First of all, the 'North' did not have any slaves. Four border states that stayed loyal during the war were 'Slave' states, but they had very few slaves compared to the South. The issue was quite the opposite of what you seem to think. It was about assuring new markets for excess slaves for the future.

The issue was the expansion of slavery to the territories, not about getting more slaves. The Deep South states realized that with the rate their own slave populations were increasing, they would have far too many slaves within a generation than they could handle. They needed new markets which is why they demanded that the Western territories be open to slavery.

It's that simple. Lincoln and the Republicans in 1860 had no dreams of ending slavery via an election. The only campaign promise Lincoln made was to stop the spread of slavery to the west.
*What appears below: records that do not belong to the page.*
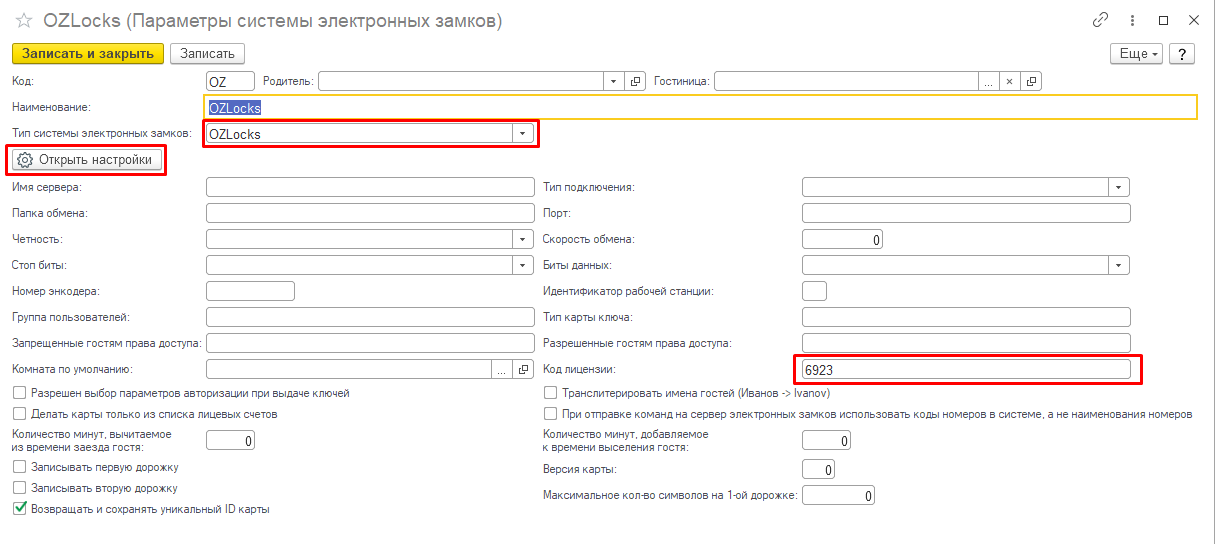Open selection ellipsis for Гостиница field
1215x544 pixels.
point(988,81)
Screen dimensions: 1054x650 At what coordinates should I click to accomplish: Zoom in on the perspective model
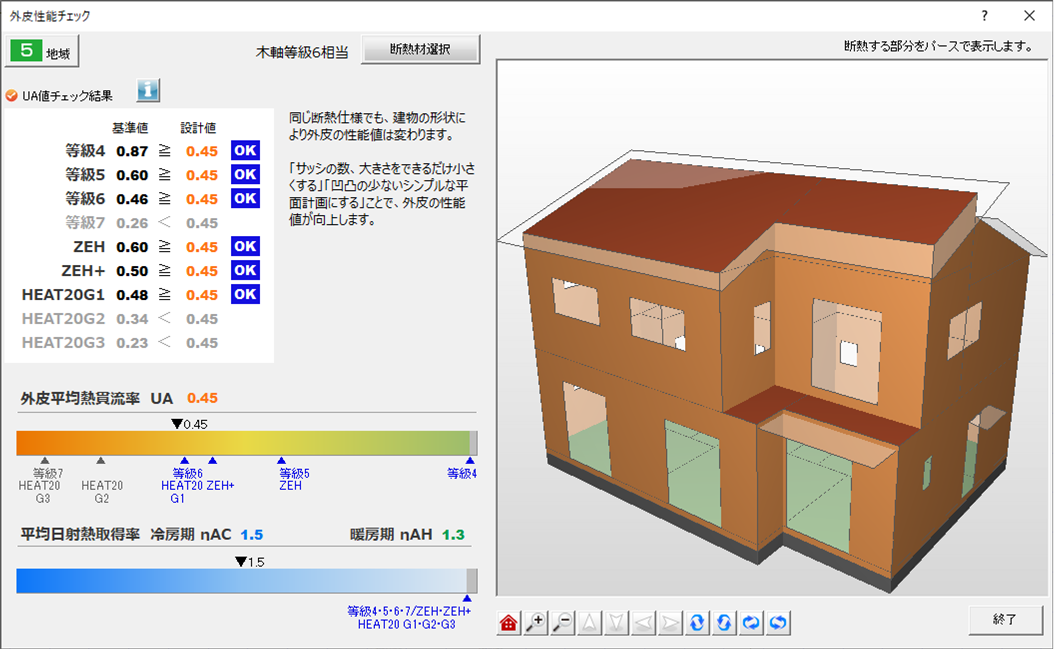(x=534, y=622)
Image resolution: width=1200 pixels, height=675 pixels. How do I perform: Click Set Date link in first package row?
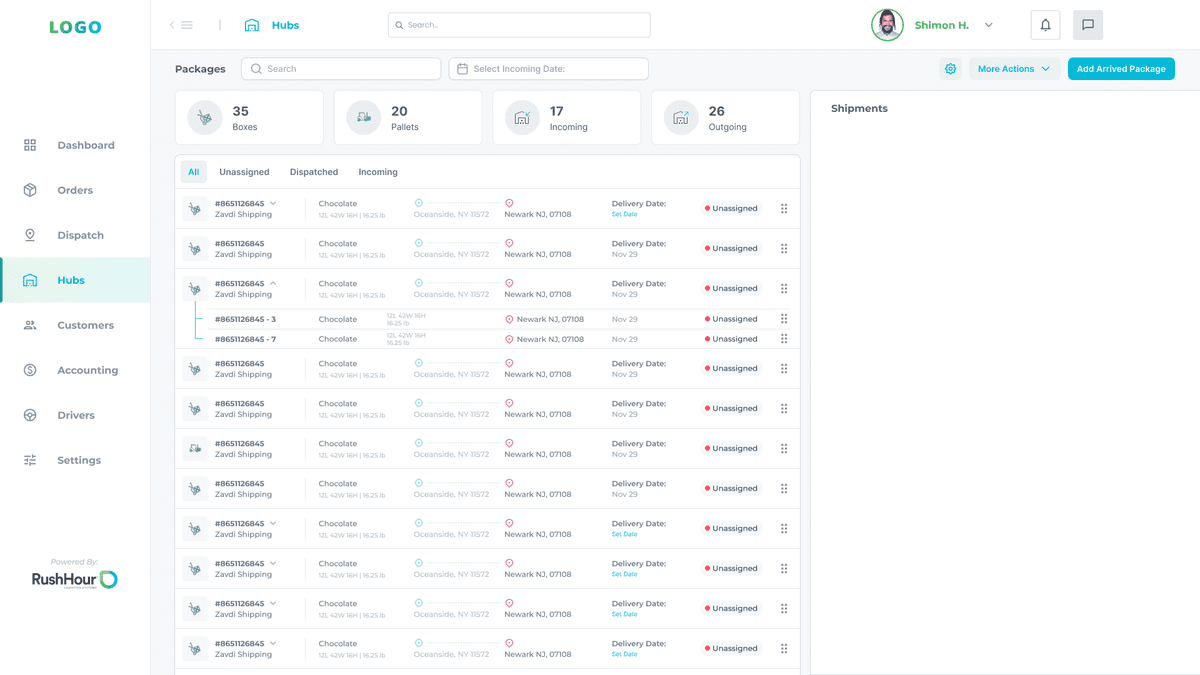point(624,214)
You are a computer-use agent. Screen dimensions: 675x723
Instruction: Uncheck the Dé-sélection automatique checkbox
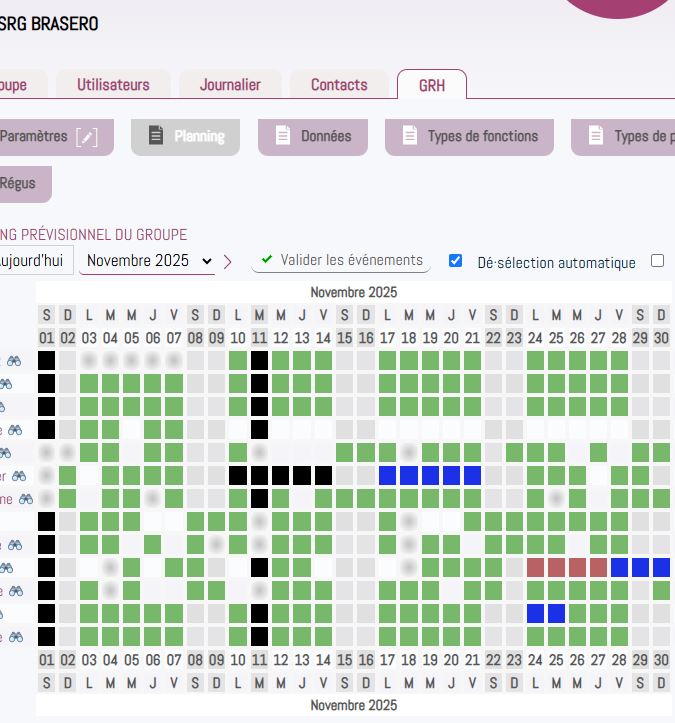tap(456, 261)
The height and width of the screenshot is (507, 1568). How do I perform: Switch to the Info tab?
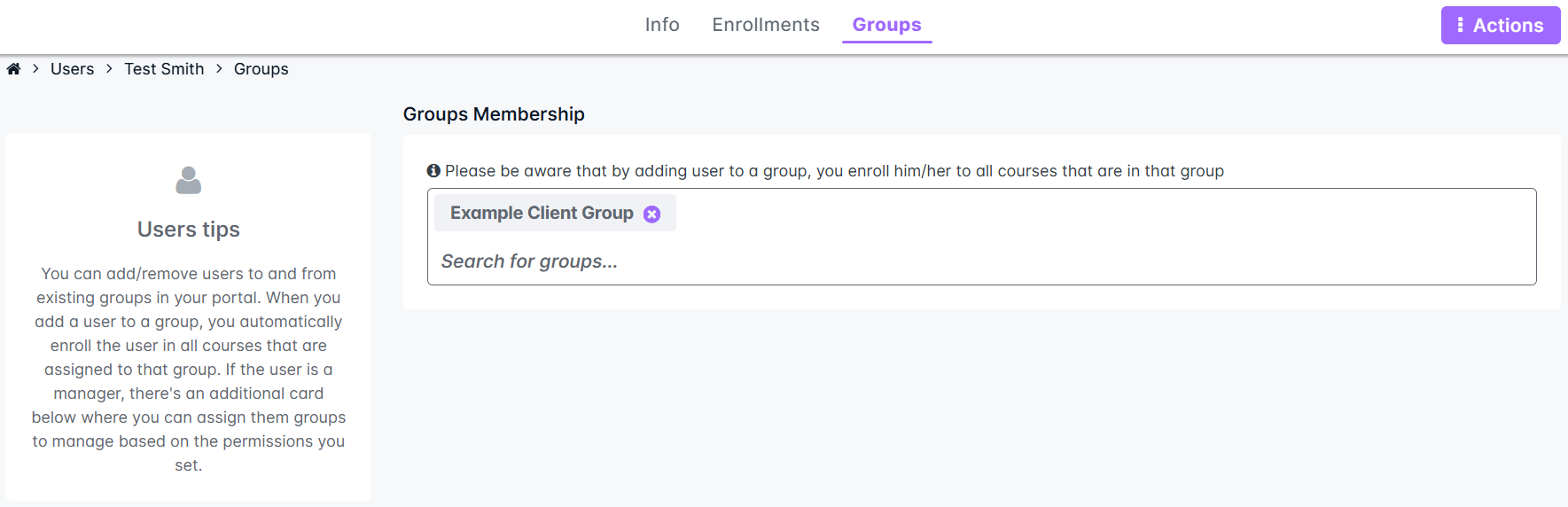(x=662, y=25)
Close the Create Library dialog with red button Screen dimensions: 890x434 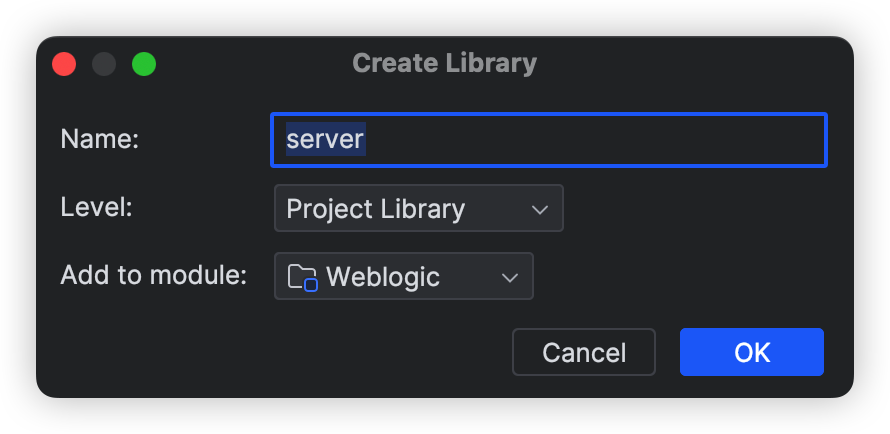[64, 64]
The hard core fire-eaters on the south realized that stopping the spread of slavery would before long drive down the value of their fast growing slave population, but also put them in a position where they would be totally outnumbered by their own slaves. That was a nightmare scenario for them --- bankrupt and surrounded by people who hated you.

Arguments over ending slavery didn't cause the Civil War --- it was the Republican opposition to the Expansion of Slavery that caused it. Without expansion and new markets, the South would have choked to death on (or by) their own slaves.

It was economics, and the South had one totally screwed up economic system that was completely reliant on slavery.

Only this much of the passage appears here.